(Word and element pointing entries)
- - - - - - -

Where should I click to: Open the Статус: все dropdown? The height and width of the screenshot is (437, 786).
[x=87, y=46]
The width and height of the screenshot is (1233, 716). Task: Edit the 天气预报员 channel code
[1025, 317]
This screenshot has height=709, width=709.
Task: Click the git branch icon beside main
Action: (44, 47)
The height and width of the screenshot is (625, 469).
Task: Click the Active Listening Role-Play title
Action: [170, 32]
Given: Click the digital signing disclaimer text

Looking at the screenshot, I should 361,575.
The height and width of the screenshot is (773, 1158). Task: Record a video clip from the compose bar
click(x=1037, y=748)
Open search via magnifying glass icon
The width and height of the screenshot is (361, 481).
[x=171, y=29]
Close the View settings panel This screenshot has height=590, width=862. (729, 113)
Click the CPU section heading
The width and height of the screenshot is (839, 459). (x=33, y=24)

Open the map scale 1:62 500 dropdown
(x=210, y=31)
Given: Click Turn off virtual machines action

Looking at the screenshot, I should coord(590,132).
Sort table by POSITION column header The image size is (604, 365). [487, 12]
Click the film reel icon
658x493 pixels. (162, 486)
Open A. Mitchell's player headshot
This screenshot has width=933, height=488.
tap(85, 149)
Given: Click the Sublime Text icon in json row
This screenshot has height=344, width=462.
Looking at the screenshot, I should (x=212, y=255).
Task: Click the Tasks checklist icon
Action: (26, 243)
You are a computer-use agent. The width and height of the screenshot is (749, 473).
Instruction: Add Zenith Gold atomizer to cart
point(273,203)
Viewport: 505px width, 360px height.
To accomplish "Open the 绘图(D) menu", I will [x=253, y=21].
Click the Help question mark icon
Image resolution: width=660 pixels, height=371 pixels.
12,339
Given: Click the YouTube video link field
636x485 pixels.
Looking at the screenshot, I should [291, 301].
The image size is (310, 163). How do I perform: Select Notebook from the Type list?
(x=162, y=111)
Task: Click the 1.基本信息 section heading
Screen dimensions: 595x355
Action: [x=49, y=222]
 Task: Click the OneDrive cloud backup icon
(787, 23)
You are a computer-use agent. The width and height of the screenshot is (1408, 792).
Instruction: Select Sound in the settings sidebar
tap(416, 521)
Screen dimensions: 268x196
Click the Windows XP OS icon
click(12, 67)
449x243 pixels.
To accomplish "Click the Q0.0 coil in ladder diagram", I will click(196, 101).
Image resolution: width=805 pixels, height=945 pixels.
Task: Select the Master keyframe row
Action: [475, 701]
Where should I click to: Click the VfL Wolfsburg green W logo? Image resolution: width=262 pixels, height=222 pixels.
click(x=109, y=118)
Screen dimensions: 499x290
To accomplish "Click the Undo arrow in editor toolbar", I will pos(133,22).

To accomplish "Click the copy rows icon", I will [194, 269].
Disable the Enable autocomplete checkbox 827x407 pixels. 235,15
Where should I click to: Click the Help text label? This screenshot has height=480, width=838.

- - - - - - -

§ **TASK**: Please write out the records above again, substituting "Command" for every "Instruction" and leaving everything else unchanged.

§ **FULL SOLUTION**:
Where should I click to: Open the Статус: все dropdown? The height and width of the screenshot is (437, 786).
[x=87, y=46]
The width and height of the screenshot is (1233, 716). Task: Edit the 天气预报员 channel code
[1025, 317]
This screenshot has height=709, width=709.
Task: Click the git branch icon beside main
Action: (44, 47)
The height and width of the screenshot is (625, 469).
Task: Click the Active Listening Role-Play title
Action: [170, 32]
Given: Click the digital signing disclaimer text

Looking at the screenshot, I should 361,575.
The height and width of the screenshot is (773, 1158). Task: Record a video clip from the compose bar
click(x=1037, y=748)
Open search via magnifying glass icon
The width and height of the screenshot is (361, 481).
[x=171, y=29]
Close the View settings panel This screenshot has height=590, width=862. (729, 113)
Click the CPU section heading
The width and height of the screenshot is (839, 459). (x=33, y=24)

Open the map scale 1:62 500 dropdown
(x=210, y=31)
Given: Click Turn off virtual machines action

Looking at the screenshot, I should coord(590,132).
Sort table by POSITION column header The image size is (604, 365). [487, 12]
Click the film reel icon
658x493 pixels. (162, 486)
Open A. Mitchell's player headshot
This screenshot has width=933, height=488.
tap(85, 149)
Given: Click the Sublime Text icon in json row
This screenshot has height=344, width=462.
Looking at the screenshot, I should (x=212, y=255).
Task: Click the Tasks checklist icon
Action: (26, 243)
You are a computer-use agent. The width and height of the screenshot is (749, 473).
Command: Add Zenith Gold atomizer to cart
point(273,203)
Viewport: 505px width, 360px height.
To accomplish "Open the 绘图(D) menu", I will [x=253, y=21].
Click the Help question mark icon
Image resolution: width=660 pixels, height=371 pixels.
12,339
Given: Click the YouTube video link field
636x485 pixels.
Looking at the screenshot, I should [291, 301].
The image size is (310, 163). How do I perform: Select Notebook from the Type list?
(x=162, y=111)
Task: Click the 1.基本信息 section heading
Screen dimensions: 595x355
Action: [x=49, y=222]
 Task: Click the OneDrive cloud backup icon
(787, 23)
You are a computer-use agent. The width and height of the screenshot is (1408, 792).
Command: Select Sound in the settings sidebar
tap(416, 521)
Screen dimensions: 268x196
Click the Windows XP OS icon
click(12, 67)
449x243 pixels.
To accomplish "Click the Q0.0 coil in ladder diagram", I will click(196, 101).
Image resolution: width=805 pixels, height=945 pixels.
Task: Select the Master keyframe row
Action: [475, 701]
Where should I click to: Click the VfL Wolfsburg green W logo? Image resolution: width=262 pixels, height=222 pixels.
click(x=109, y=118)
Screen dimensions: 499x290
To accomplish "Click the Undo arrow in editor toolbar", I will pos(133,22).

To accomplish "Click the copy rows icon", I will [194, 269].
Disable the Enable autocomplete checkbox 827x407 pixels. 235,15
Where should I click to: Click the Help text label? This screenshot has height=480, width=838.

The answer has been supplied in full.